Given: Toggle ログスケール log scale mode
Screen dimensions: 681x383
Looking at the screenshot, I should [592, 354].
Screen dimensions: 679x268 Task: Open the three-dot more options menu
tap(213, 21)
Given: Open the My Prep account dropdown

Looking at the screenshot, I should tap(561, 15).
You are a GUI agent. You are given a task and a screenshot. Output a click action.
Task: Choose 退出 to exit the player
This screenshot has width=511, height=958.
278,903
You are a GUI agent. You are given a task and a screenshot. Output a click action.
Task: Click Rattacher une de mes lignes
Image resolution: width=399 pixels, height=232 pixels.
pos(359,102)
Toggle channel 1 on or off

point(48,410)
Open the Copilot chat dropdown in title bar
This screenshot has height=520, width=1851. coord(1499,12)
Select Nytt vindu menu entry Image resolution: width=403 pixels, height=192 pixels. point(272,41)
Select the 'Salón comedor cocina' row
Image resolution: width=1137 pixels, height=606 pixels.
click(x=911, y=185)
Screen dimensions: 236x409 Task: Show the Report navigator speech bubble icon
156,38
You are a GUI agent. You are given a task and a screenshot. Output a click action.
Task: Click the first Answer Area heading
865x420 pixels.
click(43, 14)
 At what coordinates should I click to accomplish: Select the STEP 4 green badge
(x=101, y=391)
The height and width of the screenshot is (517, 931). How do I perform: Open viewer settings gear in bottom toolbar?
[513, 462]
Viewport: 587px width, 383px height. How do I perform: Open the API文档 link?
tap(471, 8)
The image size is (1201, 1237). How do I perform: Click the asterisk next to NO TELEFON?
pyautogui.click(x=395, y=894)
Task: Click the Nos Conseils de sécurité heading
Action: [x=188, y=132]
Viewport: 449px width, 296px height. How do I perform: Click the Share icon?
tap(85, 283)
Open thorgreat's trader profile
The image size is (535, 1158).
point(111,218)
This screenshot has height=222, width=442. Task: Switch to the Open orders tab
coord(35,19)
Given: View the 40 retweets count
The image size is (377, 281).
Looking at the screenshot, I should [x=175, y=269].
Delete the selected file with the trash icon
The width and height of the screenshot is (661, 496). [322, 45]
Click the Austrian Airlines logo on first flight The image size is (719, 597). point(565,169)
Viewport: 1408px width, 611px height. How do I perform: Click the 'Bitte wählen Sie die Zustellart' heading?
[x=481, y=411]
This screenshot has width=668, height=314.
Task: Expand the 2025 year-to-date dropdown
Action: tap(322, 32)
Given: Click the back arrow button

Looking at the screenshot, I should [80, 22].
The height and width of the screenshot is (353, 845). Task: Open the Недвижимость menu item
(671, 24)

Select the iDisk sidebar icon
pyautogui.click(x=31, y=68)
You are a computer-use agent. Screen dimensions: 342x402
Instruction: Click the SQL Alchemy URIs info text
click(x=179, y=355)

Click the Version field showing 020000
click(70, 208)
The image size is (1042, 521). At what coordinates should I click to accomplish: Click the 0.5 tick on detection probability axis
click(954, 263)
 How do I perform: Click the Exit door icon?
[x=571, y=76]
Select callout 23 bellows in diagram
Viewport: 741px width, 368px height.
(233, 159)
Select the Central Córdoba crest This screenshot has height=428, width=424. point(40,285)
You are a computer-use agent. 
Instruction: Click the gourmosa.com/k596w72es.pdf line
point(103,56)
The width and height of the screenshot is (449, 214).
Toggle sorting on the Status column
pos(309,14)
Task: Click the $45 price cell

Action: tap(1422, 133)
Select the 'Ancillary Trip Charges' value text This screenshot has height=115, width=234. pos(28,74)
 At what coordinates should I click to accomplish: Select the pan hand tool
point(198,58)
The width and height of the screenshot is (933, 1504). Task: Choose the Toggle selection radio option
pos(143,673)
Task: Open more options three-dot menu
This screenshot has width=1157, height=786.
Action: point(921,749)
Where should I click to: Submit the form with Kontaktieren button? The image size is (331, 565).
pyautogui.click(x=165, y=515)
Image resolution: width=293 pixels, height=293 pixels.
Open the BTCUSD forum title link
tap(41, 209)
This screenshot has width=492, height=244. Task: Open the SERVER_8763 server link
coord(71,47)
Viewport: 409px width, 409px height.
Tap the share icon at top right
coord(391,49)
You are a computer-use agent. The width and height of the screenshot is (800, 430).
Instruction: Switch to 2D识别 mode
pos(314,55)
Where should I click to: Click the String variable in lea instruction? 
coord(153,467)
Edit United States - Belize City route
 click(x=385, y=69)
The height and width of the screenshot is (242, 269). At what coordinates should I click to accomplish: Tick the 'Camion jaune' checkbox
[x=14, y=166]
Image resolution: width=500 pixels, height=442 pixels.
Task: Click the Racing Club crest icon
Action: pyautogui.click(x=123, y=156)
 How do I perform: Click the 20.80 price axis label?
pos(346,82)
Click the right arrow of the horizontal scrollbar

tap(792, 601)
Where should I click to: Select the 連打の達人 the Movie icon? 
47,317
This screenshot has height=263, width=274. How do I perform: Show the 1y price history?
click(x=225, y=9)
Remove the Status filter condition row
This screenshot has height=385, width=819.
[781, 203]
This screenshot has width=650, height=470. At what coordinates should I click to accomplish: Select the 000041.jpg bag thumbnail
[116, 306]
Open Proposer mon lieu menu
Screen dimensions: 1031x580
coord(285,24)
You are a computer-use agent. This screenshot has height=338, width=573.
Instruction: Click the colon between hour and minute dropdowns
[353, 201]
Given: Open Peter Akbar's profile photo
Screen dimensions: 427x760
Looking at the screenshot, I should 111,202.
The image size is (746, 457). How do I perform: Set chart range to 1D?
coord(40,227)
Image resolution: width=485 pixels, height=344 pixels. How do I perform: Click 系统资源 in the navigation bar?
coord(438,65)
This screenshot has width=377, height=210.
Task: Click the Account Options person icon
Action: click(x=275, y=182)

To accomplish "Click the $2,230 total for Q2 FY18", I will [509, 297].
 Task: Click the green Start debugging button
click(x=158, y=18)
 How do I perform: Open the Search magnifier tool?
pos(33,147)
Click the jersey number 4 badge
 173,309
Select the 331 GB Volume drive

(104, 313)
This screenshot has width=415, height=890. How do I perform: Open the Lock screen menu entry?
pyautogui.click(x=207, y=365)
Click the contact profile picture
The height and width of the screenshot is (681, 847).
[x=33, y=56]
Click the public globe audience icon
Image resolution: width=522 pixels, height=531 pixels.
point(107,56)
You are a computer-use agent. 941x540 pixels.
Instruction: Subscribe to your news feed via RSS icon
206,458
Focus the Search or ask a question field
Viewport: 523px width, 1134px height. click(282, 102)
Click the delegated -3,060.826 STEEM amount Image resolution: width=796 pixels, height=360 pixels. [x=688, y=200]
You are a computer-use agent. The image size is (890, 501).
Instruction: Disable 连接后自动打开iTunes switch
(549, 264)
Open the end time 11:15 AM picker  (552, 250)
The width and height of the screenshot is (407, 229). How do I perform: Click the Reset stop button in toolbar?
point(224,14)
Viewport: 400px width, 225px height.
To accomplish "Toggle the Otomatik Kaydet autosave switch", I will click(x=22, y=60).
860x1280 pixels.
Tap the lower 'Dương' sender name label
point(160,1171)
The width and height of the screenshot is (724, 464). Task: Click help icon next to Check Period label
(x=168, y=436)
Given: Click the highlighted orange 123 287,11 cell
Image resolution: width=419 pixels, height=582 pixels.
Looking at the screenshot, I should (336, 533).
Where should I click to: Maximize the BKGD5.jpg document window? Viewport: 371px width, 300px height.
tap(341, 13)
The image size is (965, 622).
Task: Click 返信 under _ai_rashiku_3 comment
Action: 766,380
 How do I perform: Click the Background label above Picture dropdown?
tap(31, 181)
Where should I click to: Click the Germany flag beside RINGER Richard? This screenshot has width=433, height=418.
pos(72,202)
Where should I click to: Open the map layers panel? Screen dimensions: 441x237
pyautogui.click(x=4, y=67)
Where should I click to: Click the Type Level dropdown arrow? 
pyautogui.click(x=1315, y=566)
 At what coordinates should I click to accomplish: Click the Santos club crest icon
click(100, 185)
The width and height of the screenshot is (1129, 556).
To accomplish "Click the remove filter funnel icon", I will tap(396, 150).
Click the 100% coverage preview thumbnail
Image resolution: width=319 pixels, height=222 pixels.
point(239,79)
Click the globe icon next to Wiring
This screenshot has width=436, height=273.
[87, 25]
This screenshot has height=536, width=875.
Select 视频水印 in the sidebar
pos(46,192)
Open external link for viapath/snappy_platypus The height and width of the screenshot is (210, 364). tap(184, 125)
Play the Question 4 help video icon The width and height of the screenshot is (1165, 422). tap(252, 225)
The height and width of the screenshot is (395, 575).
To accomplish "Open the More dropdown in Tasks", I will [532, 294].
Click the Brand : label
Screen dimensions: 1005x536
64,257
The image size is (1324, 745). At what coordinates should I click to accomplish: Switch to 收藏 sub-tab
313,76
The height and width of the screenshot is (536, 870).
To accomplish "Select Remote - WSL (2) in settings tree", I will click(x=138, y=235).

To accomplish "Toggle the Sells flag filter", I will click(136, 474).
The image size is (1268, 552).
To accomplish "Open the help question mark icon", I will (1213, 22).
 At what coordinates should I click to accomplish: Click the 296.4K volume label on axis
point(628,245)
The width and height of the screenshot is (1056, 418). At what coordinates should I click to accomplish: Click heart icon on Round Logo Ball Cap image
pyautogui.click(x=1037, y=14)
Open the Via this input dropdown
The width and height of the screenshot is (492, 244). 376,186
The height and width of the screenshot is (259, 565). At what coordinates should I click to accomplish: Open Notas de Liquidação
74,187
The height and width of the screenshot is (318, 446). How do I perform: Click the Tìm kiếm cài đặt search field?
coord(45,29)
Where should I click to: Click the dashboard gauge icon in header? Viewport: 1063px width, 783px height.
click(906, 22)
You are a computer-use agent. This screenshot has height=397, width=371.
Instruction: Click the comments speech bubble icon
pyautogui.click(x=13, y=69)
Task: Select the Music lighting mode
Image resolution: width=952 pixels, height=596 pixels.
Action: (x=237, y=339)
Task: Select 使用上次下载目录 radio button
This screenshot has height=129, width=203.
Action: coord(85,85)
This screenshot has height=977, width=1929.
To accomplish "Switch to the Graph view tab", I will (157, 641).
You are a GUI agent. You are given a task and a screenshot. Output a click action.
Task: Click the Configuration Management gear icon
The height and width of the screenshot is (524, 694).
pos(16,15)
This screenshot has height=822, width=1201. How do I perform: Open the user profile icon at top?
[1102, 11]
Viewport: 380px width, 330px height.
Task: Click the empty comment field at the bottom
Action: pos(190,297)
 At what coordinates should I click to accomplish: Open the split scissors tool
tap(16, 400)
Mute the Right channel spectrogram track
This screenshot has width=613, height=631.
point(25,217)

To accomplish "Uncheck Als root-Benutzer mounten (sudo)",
══════
:: Required work ::
Every line of the material above that has the string "agent" needs pulling out.

:: Task solution ::
You are a GUI agent. You are given a task and a screenshot. Output a click action.
You are a GUI agent. You are given a task and a screenshot. Output a click action.
You are a GUI agent. You are given a task and a screenshot. Output a click action.
You are a computer-use agent. Screen dimensions: 342x402
You are a computer-use agent. 
You are a computer-use agent. The width and height of the screenshot is (800, 430).
You are a computer-use agent. This screenshot has height=338, width=573.
You are a computer-use agent. 941x540 pixels.
You are a computer-use agent. The image size is (890, 501).
You are a computer-use agent. This screenshot has height=397, width=371.
You are a GUI agent. You are given a task and a screenshot. Output a click action.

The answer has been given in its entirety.